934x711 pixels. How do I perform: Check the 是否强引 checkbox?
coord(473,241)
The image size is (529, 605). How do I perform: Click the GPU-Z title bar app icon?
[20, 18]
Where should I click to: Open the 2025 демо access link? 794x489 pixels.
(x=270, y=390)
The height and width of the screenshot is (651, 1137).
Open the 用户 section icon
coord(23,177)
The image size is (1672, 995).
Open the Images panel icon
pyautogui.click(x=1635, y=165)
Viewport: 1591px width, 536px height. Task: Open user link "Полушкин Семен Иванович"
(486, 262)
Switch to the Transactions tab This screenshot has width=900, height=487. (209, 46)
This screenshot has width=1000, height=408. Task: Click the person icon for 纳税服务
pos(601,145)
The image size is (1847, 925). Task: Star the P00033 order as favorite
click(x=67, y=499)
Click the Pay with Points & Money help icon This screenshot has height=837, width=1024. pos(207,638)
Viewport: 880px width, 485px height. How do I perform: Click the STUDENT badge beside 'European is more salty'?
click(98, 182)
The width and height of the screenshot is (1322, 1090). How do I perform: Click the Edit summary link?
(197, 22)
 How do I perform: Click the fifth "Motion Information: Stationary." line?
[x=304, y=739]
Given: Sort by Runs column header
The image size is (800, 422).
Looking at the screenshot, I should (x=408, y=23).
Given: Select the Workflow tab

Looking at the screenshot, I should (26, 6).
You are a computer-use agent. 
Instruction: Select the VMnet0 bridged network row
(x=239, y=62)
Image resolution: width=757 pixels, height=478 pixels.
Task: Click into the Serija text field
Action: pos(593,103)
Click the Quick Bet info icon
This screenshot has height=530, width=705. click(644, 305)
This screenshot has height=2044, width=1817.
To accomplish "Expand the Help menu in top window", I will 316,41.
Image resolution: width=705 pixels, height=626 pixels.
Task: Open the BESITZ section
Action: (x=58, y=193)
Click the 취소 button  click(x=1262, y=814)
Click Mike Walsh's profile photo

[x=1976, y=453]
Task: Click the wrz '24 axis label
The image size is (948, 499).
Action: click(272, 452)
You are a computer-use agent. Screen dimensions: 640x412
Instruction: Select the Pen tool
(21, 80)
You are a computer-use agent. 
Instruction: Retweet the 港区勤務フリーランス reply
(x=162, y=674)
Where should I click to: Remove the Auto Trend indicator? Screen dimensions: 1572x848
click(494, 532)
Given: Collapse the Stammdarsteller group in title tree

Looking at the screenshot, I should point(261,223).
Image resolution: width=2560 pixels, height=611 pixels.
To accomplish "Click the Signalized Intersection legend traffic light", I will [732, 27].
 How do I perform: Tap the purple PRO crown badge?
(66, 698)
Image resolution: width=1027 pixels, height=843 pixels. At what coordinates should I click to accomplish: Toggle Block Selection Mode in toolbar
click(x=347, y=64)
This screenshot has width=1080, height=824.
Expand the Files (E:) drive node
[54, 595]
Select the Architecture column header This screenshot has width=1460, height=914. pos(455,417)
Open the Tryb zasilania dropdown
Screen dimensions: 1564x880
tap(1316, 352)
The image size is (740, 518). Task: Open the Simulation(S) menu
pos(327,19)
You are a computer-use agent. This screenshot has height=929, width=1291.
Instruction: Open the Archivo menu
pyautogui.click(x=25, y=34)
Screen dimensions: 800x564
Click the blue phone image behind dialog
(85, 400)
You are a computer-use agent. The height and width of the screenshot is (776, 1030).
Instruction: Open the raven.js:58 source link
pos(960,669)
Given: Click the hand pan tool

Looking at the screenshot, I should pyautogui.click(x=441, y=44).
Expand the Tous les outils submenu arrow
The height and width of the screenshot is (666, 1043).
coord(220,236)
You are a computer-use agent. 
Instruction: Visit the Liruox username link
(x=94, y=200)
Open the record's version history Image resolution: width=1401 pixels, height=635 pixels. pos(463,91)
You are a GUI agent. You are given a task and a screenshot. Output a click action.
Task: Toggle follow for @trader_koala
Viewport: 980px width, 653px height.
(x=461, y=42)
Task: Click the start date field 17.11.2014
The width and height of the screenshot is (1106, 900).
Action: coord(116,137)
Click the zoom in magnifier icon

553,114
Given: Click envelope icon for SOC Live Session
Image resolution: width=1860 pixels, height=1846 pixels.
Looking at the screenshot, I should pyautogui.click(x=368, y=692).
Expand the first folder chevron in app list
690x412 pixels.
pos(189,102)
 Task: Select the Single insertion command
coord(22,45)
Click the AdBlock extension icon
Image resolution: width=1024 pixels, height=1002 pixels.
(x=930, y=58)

++++++++++++++++++++

- [Aim of the exercise] Could you give the data again, word for word?

- [Task solution]
934x711 pixels. How do I perform: Check the 是否强引 checkbox?
coord(473,241)
The image size is (529, 605). How do I perform: Click the GPU-Z title bar app icon?
[20, 18]
Where should I click to: Open the 2025 демо access link? 794x489 pixels.
(x=270, y=390)
The height and width of the screenshot is (651, 1137).
Open the 用户 section icon
coord(23,177)
The image size is (1672, 995).
Open the Images panel icon
pyautogui.click(x=1635, y=165)
Viewport: 1591px width, 536px height. Task: Open user link "Полушкин Семен Иванович"
(486, 262)
Switch to the Transactions tab This screenshot has width=900, height=487. (209, 46)
This screenshot has width=1000, height=408. Task: Click the person icon for 纳税服务
pos(601,145)
The image size is (1847, 925). Task: Star the P00033 order as favorite
click(x=67, y=499)
Click the Pay with Points & Money help icon This screenshot has height=837, width=1024. pos(207,638)
Viewport: 880px width, 485px height. How do I perform: Click the STUDENT badge beside 'European is more salty'?
click(98, 182)
The width and height of the screenshot is (1322, 1090). How do I perform: Click the Edit summary link?
(197, 22)
 How do I perform: Click the fifth "Motion Information: Stationary." line?
[x=304, y=739]
Given: Sort by Runs column header
The image size is (800, 422).
Looking at the screenshot, I should (x=408, y=23).
Given: Select the Workflow tab

Looking at the screenshot, I should (26, 6).
You are a computer-use agent. 
Instruction: Select the VMnet0 bridged network row
(x=239, y=62)
Image resolution: width=757 pixels, height=478 pixels.
Task: Click into the Serija text field
Action: pos(593,103)
Click the Quick Bet info icon
This screenshot has height=530, width=705. click(644, 305)
This screenshot has height=2044, width=1817.
To accomplish "Expand the Help menu in top window", I will 316,41.
Image resolution: width=705 pixels, height=626 pixels.
Task: Open the BESITZ section
Action: (x=58, y=193)
Click the 취소 button  click(x=1262, y=814)
Click Mike Walsh's profile photo

[x=1976, y=453]
Task: Click the wrz '24 axis label
The image size is (948, 499).
Action: click(272, 452)
You are a computer-use agent. Screen dimensions: 640x412
Instruction: Select the Pen tool
(21, 80)
You are a computer-use agent. 
Instruction: Retweet the 港区勤務フリーランス reply
(x=162, y=674)
Where should I click to: Remove the Auto Trend indicator? Screen dimensions: 1572x848
click(494, 532)
Given: Collapse the Stammdarsteller group in title tree

Looking at the screenshot, I should point(261,223).
Image resolution: width=2560 pixels, height=611 pixels.
To accomplish "Click the Signalized Intersection legend traffic light", I will [732, 27].
 How do I perform: Tap the purple PRO crown badge?
(66, 698)
Image resolution: width=1027 pixels, height=843 pixels. At what coordinates should I click to accomplish: Toggle Block Selection Mode in toolbar
click(x=347, y=64)
This screenshot has width=1080, height=824.
Expand the Files (E:) drive node
[54, 595]
Select the Architecture column header This screenshot has width=1460, height=914. pos(455,417)
Open the Tryb zasilania dropdown
Screen dimensions: 1564x880
tap(1316, 352)
The image size is (740, 518). Task: Open the Simulation(S) menu
pos(327,19)
You are a computer-use agent. This screenshot has height=929, width=1291.
Instruction: Open the Archivo menu
pyautogui.click(x=25, y=34)
Screen dimensions: 800x564
Click the blue phone image behind dialog
(85, 400)
You are a computer-use agent. The height and width of the screenshot is (776, 1030).
Instruction: Open the raven.js:58 source link
pos(960,669)
Given: Click the hand pan tool

Looking at the screenshot, I should pyautogui.click(x=441, y=44).
Expand the Tous les outils submenu arrow
The height and width of the screenshot is (666, 1043).
coord(220,236)
You are a computer-use agent. 
Instruction: Visit the Liruox username link
(x=94, y=200)
Open the record's version history Image resolution: width=1401 pixels, height=635 pixels. pos(463,91)
You are a GUI agent. You are given a task and a screenshot. Output a click action.
Task: Toggle follow for @trader_koala
Viewport: 980px width, 653px height.
(x=461, y=42)
Task: Click the start date field 17.11.2014
The width and height of the screenshot is (1106, 900).
Action: coord(116,137)
Click the zoom in magnifier icon

553,114
Given: Click envelope icon for SOC Live Session
Image resolution: width=1860 pixels, height=1846 pixels.
Looking at the screenshot, I should pyautogui.click(x=368, y=692).
Expand the first folder chevron in app list
690x412 pixels.
pos(189,102)
 Task: Select the Single insertion command
coord(22,45)
Click the AdBlock extension icon
Image resolution: width=1024 pixels, height=1002 pixels.
(x=930, y=58)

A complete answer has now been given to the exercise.